#### WHAT YOU ARE ASKED TO DO
Reproduce the whole listing, character for character.

== Segment start ==

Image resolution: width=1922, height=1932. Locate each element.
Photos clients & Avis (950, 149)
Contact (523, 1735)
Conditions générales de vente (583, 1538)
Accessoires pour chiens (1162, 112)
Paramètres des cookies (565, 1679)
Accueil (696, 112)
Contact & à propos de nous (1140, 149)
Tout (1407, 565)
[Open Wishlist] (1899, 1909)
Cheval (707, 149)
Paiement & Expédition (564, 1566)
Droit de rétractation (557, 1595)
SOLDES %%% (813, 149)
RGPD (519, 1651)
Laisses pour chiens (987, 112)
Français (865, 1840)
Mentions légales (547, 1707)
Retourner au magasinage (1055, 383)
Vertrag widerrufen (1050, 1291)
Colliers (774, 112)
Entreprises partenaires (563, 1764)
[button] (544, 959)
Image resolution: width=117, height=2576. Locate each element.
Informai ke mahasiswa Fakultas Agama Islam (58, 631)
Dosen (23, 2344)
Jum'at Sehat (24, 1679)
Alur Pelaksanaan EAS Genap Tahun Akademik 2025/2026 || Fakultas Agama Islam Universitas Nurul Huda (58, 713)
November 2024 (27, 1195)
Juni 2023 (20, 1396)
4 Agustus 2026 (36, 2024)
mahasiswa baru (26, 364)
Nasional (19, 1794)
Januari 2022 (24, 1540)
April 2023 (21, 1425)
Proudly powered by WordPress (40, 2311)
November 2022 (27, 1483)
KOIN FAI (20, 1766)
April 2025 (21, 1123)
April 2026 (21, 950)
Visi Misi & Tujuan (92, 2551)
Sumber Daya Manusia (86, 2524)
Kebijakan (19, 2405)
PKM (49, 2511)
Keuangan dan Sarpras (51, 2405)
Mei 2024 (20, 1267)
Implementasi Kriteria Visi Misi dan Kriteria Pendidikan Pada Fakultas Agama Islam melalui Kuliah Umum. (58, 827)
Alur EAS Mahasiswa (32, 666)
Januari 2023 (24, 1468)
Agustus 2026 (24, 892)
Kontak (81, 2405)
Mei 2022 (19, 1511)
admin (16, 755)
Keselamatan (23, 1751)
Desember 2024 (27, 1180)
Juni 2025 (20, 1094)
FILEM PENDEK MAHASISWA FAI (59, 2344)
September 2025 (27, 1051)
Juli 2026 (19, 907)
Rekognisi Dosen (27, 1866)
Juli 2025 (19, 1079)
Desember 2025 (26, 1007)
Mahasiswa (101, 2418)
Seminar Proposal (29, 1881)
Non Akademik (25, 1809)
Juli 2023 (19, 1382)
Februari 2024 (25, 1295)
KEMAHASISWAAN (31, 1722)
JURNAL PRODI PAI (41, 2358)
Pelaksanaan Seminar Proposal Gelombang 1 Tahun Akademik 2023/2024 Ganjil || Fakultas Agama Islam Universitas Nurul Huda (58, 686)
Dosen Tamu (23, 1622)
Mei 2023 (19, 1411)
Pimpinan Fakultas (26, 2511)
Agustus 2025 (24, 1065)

== Segment end ==

#### SOLUTION FOR THIS PROBLEM
Image resolution: width=1922, height=1932. Locate each element.
Photos clients & Avis (950, 149)
Contact (523, 1735)
Conditions générales de vente (583, 1538)
Accessoires pour chiens (1162, 112)
Paramètres des cookies (565, 1679)
Accueil (696, 112)
Contact & à propos de nous (1140, 149)
Tout (1407, 565)
[Open Wishlist] (1899, 1909)
Cheval (707, 149)
Paiement & Expédition (564, 1566)
Droit de rétractation (557, 1595)
SOLDES %%% (813, 149)
RGPD (519, 1651)
Laisses pour chiens (987, 112)
Français (865, 1840)
Mentions légales (547, 1707)
Retourner au magasinage (1055, 383)
Vertrag widerrufen (1050, 1291)
Colliers (774, 112)
Entreprises partenaires (563, 1764)
[button] (544, 959)
Image resolution: width=117, height=2576. Locate each element.
Informai ke mahasiswa Fakultas Agama Islam (58, 631)
Dosen (23, 2344)
Jum'at Sehat (24, 1679)
Alur Pelaksanaan EAS Genap Tahun Akademik 2025/2026 || Fakultas Agama Islam Universitas Nurul Huda (58, 713)
November 2024 (27, 1195)
Juni 2023 (20, 1396)
4 Agustus 2026 (36, 2024)
mahasiswa baru (26, 364)
Nasional (19, 1794)
Januari 2022 (24, 1540)
April 2023 (21, 1425)
Proudly powered by WordPress (40, 2311)
November 2022 (27, 1483)
KOIN FAI (20, 1766)
April 2025 (21, 1123)
April 2026 (21, 950)
Visi Misi & Tujuan (92, 2551)
Sumber Daya Manusia (86, 2524)
Kebijakan (19, 2405)
PKM (49, 2511)
Keuangan dan Sarpras (51, 2405)
Mei 2024 (20, 1267)
Implementasi Kriteria Visi Misi dan Kriteria Pendidikan Pada Fakultas Agama Islam melalui Kuliah Umum. (58, 827)
Alur EAS Mahasiswa (32, 666)
Januari 2023 (24, 1468)
Agustus 2026 (24, 892)
Kontak (81, 2405)
Mei 2022 (19, 1511)
admin (16, 755)
Keselamatan (23, 1751)
Desember 2024 (27, 1180)
Juni 2025 (20, 1094)
FILEM PENDEK MAHASISWA FAI (59, 2344)
September 2025 (27, 1051)
Juli 2026 (19, 907)
Rekognisi Dosen (27, 1866)
Juli 2025 (19, 1079)
Desember 2025 (26, 1007)
Mahasiswa (101, 2418)
Seminar Proposal (29, 1881)
Non Akademik (25, 1809)
Juli 2023 (19, 1382)
Februari 2024 (25, 1295)
KEMAHASISWAAN (31, 1722)
JURNAL PRODI PAI (41, 2358)
Pelaksanaan Seminar Proposal Gelombang 1 Tahun Akademik 2023/2024 Ganjil || Fakultas Agama Islam Universitas Nurul Huda (58, 686)
Dosen Tamu (23, 1622)
Mei 2023 (19, 1411)
Pimpinan Fakultas (26, 2511)
Agustus 2025 (24, 1065)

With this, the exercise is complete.